AMD Ryzen 7 1800X
Maximum PC|April 2017

The Red Wedding

Zak Storey
AMD Ryzen 7 1800X

RYZEN HAS BEEN IN DEVELOPMENT for six long, arduous years, hand-crafted by the grand master architect himself, Jim Keller, and perfected by AMD’s crack team of engineers. And since 2011, as AMD has had to weather Intel’s aggressive, yet incrementally dull, Core-series storm, Ryzen has endured, flourished even, waiting to be unleashed. It’s hard to deny how much hype Zen has generated, with many hoping and praying that it would shake up the market, and unseat Intel from its perch of pride. So, has it met our expectations? And is it worthy of the hype?

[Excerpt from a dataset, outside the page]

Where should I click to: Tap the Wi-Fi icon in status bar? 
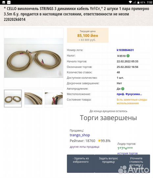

The AMD Ryzen 7 1800X is an eight-core, 16-thread, 14nm behemoth of a processor. Each core sports 64KB of L1 cache, followed by 512KB of L2 cache, and 8MB of L3 cache shared between each set of four cores, giving each R7 series chip a combined total of 16MB of L3. That last part is important: Instead of allocating 2MB to each core, the cache is shared across each set of four, so the processor can allocate memory to each core depending on how much it needs, without having to store that additional data externally in the memory itself.